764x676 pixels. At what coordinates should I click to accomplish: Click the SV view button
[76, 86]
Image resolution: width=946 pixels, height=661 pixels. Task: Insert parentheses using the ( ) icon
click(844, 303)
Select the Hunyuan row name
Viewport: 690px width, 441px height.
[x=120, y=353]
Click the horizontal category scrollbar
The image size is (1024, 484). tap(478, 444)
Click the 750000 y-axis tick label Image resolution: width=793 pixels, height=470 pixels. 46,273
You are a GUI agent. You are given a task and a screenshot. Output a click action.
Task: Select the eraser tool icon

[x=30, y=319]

...

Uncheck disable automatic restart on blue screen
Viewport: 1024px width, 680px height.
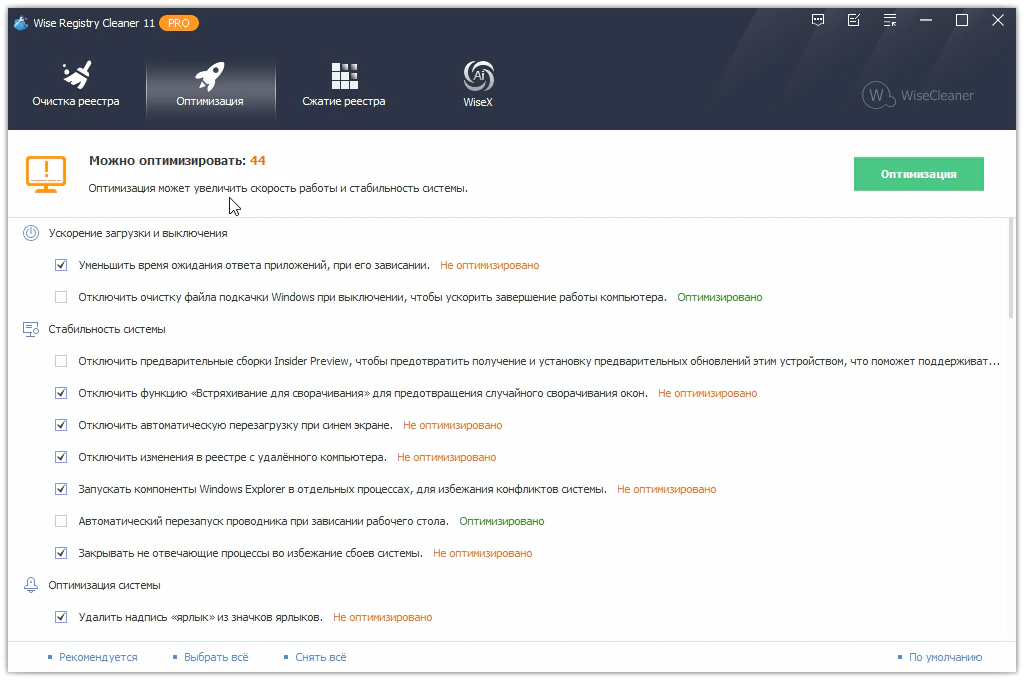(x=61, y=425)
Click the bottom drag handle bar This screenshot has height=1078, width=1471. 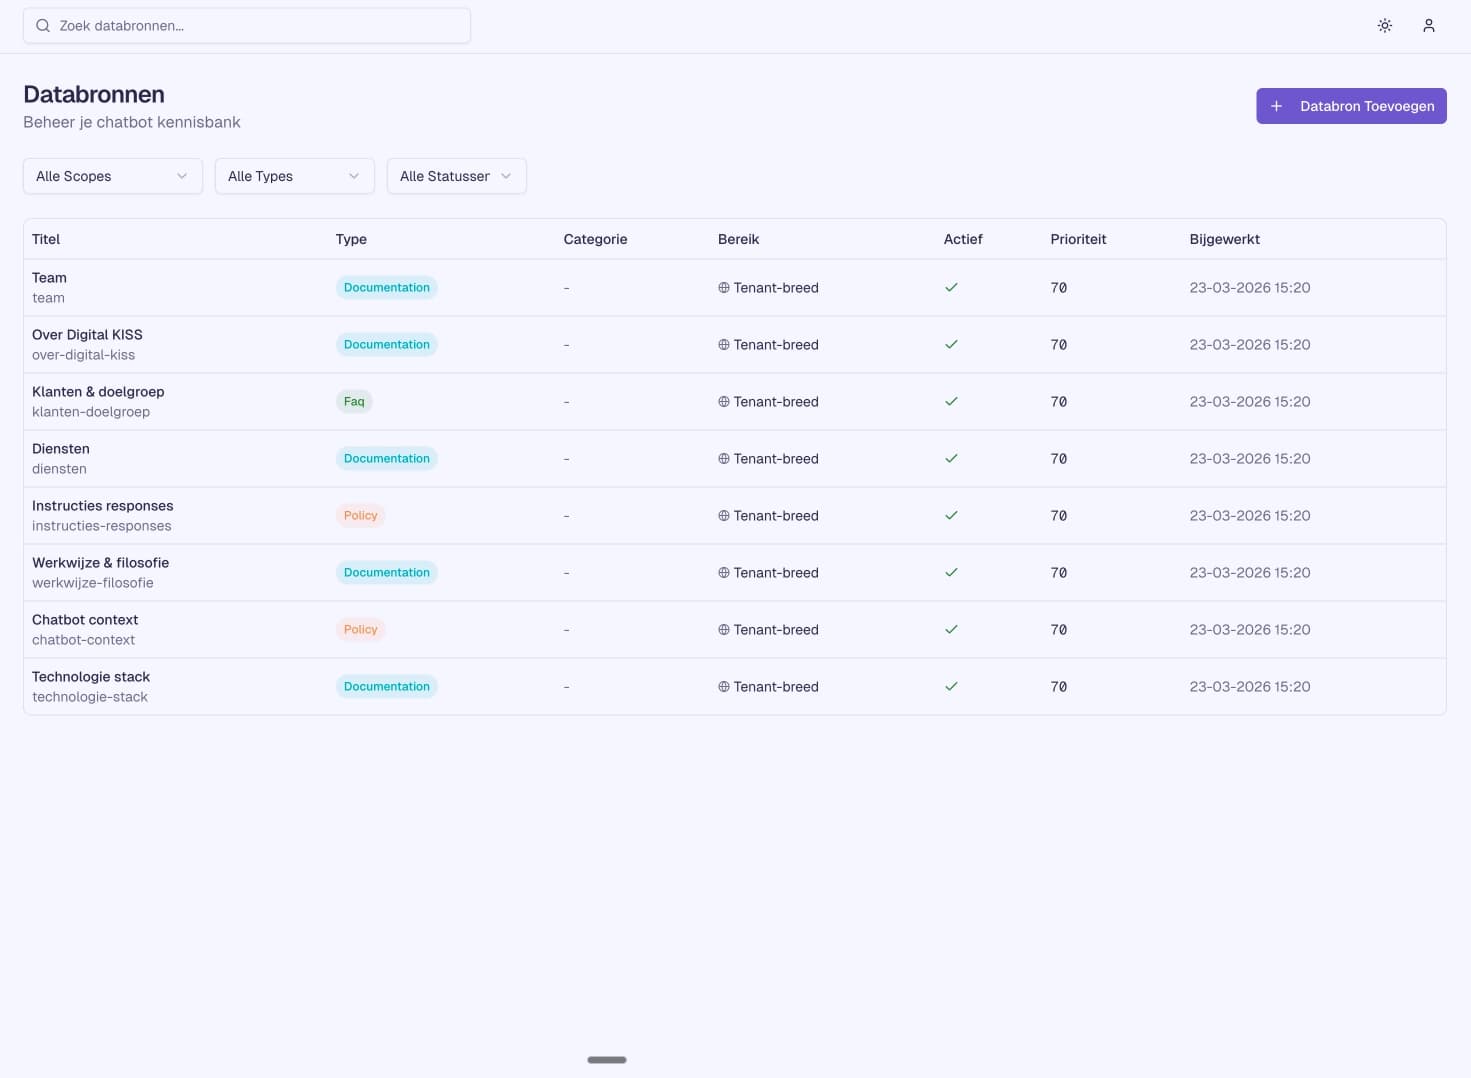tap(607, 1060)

▸ **Your instructions**:
All lines above from the line with "764x676 pixels. At" through the line with "Click the 750000", both included, are to be set down exactly, with nothing else.

▸ **Finished exercise**:
764x676 pixels. At what coordinates should I click to accomplish: Click the SV view button
[76, 86]
Image resolution: width=946 pixels, height=661 pixels. Task: Insert parentheses using the ( ) icon
click(844, 303)
Select the Hunyuan row name
Viewport: 690px width, 441px height.
[x=120, y=353]
Click the horizontal category scrollbar
The image size is (1024, 484). tap(478, 444)
Click the 750000 y-axis tick label Image resolution: width=793 pixels, height=470 pixels. 46,273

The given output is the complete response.